• **Directions for this task**
Could you repeat the records shown below exactly as written?

[[ Supplied entries open ]]

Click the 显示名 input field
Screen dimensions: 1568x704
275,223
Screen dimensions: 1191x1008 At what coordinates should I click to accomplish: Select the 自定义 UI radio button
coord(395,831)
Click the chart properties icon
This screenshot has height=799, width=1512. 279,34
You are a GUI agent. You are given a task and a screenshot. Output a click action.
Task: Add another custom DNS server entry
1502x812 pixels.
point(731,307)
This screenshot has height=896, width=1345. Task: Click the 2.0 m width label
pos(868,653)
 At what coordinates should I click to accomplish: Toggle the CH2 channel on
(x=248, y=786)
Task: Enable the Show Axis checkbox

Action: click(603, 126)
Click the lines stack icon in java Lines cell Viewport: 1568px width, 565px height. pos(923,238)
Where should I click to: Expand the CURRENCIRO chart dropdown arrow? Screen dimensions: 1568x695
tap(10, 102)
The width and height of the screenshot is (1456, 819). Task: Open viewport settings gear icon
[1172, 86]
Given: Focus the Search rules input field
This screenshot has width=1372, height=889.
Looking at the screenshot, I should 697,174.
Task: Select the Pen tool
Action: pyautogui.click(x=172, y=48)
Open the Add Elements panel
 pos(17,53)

[[ Supplied entries closed ]]

• **Solution below**
Click the 显示名 input field
Screen dimensions: 1568x704
275,223
Screen dimensions: 1191x1008 At what coordinates should I click to accomplish: Select the 自定义 UI radio button
coord(395,831)
Click the chart properties icon
This screenshot has height=799, width=1512. 279,34
You are a GUI agent. You are given a task and a screenshot. Output a click action.
Task: Add another custom DNS server entry
1502x812 pixels.
point(731,307)
This screenshot has height=896, width=1345. Task: Click the 2.0 m width label
pos(868,653)
 At what coordinates should I click to accomplish: Toggle the CH2 channel on
(x=248, y=786)
Task: Enable the Show Axis checkbox

Action: click(603, 126)
Click the lines stack icon in java Lines cell Viewport: 1568px width, 565px height. pos(923,238)
Where should I click to: Expand the CURRENCIRO chart dropdown arrow? Screen dimensions: 1568x695
tap(10, 102)
The width and height of the screenshot is (1456, 819). Task: Open viewport settings gear icon
[1172, 86]
Given: Focus the Search rules input field
This screenshot has width=1372, height=889.
Looking at the screenshot, I should 697,174.
Task: Select the Pen tool
Action: pyautogui.click(x=172, y=48)
Open the Add Elements panel
 pos(17,53)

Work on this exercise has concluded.